**Exercise description**
Each record below is to be set down again precisely.

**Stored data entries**
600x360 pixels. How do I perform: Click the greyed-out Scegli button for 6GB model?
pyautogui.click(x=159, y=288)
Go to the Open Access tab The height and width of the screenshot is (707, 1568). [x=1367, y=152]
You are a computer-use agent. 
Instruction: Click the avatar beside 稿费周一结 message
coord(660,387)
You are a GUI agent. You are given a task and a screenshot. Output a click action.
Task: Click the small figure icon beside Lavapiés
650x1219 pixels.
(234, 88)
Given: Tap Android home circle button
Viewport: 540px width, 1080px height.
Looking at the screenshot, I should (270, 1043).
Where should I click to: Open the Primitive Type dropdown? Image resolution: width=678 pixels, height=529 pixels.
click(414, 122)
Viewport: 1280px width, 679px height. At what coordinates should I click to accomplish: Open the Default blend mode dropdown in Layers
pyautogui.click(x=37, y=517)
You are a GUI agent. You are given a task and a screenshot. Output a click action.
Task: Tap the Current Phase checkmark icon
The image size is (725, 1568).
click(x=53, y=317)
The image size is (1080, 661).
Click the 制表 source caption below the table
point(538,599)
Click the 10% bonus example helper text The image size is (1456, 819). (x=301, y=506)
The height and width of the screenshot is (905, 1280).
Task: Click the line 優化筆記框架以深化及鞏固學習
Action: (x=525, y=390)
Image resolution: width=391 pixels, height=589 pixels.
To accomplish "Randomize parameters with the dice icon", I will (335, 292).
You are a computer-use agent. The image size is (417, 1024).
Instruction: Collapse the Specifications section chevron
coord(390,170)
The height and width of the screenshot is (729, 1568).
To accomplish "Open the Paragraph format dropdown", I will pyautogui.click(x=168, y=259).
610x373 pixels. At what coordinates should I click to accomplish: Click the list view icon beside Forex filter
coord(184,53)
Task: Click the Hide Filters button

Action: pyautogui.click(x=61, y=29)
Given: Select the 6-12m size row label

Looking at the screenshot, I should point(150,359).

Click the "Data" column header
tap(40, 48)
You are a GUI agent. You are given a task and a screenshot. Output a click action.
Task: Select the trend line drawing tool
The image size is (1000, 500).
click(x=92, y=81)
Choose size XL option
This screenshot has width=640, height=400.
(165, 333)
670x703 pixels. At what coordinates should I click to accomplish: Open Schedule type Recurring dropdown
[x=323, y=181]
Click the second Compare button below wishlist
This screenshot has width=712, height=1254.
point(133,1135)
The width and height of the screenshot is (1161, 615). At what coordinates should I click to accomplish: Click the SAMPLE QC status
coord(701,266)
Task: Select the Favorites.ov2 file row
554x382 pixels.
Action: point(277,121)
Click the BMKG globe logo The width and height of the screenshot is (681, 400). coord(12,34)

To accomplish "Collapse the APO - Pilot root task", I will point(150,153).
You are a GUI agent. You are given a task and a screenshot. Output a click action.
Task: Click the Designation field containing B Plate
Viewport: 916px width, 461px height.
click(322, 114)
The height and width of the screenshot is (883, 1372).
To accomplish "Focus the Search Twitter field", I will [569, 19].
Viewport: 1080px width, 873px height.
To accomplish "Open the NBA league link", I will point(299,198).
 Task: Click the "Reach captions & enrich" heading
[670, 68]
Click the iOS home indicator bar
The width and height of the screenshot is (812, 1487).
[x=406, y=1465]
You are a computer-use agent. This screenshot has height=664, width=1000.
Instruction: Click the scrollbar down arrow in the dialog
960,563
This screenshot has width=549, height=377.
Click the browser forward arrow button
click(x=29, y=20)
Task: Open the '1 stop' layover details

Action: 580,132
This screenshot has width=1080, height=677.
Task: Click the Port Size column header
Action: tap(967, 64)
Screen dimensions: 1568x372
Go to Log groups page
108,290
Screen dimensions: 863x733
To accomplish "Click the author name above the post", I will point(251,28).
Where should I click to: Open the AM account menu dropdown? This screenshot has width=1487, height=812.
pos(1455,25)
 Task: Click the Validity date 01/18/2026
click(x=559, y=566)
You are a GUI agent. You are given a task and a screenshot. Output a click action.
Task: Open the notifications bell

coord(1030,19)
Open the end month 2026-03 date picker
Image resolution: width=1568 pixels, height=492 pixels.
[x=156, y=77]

**Response**
600x360 pixels. How do I perform: Click the greyed-out Scegli button for 6GB model?
pyautogui.click(x=159, y=288)
Go to the Open Access tab The height and width of the screenshot is (707, 1568). [x=1367, y=152]
You are a computer-use agent. 
Instruction: Click the avatar beside 稿费周一结 message
coord(660,387)
You are a GUI agent. You are given a task and a screenshot. Output a click action.
Task: Click the small figure icon beside Lavapiés
650x1219 pixels.
(234, 88)
Given: Tap Android home circle button
Viewport: 540px width, 1080px height.
Looking at the screenshot, I should (270, 1043).
Where should I click to: Open the Primitive Type dropdown? Image resolution: width=678 pixels, height=529 pixels.
click(414, 122)
Viewport: 1280px width, 679px height. At what coordinates should I click to accomplish: Open the Default blend mode dropdown in Layers
pyautogui.click(x=37, y=517)
You are a GUI agent. You are given a task and a screenshot. Output a click action.
Task: Tap the Current Phase checkmark icon
The image size is (725, 1568).
click(x=53, y=317)
The image size is (1080, 661).
Click the 制表 source caption below the table
point(538,599)
Click the 10% bonus example helper text The image size is (1456, 819). (x=301, y=506)
The height and width of the screenshot is (905, 1280).
Task: Click the line 優化筆記框架以深化及鞏固學習
Action: (x=525, y=390)
Image resolution: width=391 pixels, height=589 pixels.
To accomplish "Randomize parameters with the dice icon", I will (335, 292).
You are a computer-use agent. The image size is (417, 1024).
Instruction: Collapse the Specifications section chevron
coord(390,170)
The height and width of the screenshot is (729, 1568).
To accomplish "Open the Paragraph format dropdown", I will pyautogui.click(x=168, y=259).
610x373 pixels. At what coordinates should I click to accomplish: Click the list view icon beside Forex filter
coord(184,53)
Task: Click the Hide Filters button

Action: pyautogui.click(x=61, y=29)
Given: Select the 6-12m size row label

Looking at the screenshot, I should point(150,359).

Click the "Data" column header
tap(40, 48)
You are a GUI agent. You are given a task and a screenshot. Output a click action.
Task: Select the trend line drawing tool
The image size is (1000, 500).
click(x=92, y=81)
Choose size XL option
This screenshot has width=640, height=400.
(165, 333)
670x703 pixels. At what coordinates should I click to accomplish: Open Schedule type Recurring dropdown
[x=323, y=181]
Click the second Compare button below wishlist
This screenshot has width=712, height=1254.
point(133,1135)
The width and height of the screenshot is (1161, 615). At what coordinates should I click to accomplish: Click the SAMPLE QC status
coord(701,266)
Task: Select the Favorites.ov2 file row
554x382 pixels.
Action: point(277,121)
Click the BMKG globe logo The width and height of the screenshot is (681, 400). coord(12,34)

To accomplish "Collapse the APO - Pilot root task", I will point(150,153).
You are a GUI agent. You are given a task and a screenshot. Output a click action.
Task: Click the Designation field containing B Plate
Viewport: 916px width, 461px height.
click(322, 114)
The height and width of the screenshot is (883, 1372).
To accomplish "Focus the Search Twitter field", I will [569, 19].
Viewport: 1080px width, 873px height.
To accomplish "Open the NBA league link", I will point(299,198).
 Task: Click the "Reach captions & enrich" heading
[670, 68]
Click the iOS home indicator bar
The width and height of the screenshot is (812, 1487).
[x=406, y=1465]
You are a computer-use agent. This screenshot has height=664, width=1000.
Instruction: Click the scrollbar down arrow in the dialog
960,563
This screenshot has width=549, height=377.
Click the browser forward arrow button
click(x=29, y=20)
Task: Open the '1 stop' layover details

Action: 580,132
This screenshot has width=1080, height=677.
Task: Click the Port Size column header
Action: tap(967, 64)
Screen dimensions: 1568x372
Go to Log groups page
108,290
Screen dimensions: 863x733
To accomplish "Click the author name above the post", I will point(251,28).
Where should I click to: Open the AM account menu dropdown? This screenshot has width=1487, height=812.
pos(1455,25)
 Task: Click the Validity date 01/18/2026
click(x=559, y=566)
You are a GUI agent. You are given a task and a screenshot. Output a click action.
Task: Open the notifications bell

coord(1030,19)
Open the end month 2026-03 date picker
Image resolution: width=1568 pixels, height=492 pixels.
[x=156, y=77]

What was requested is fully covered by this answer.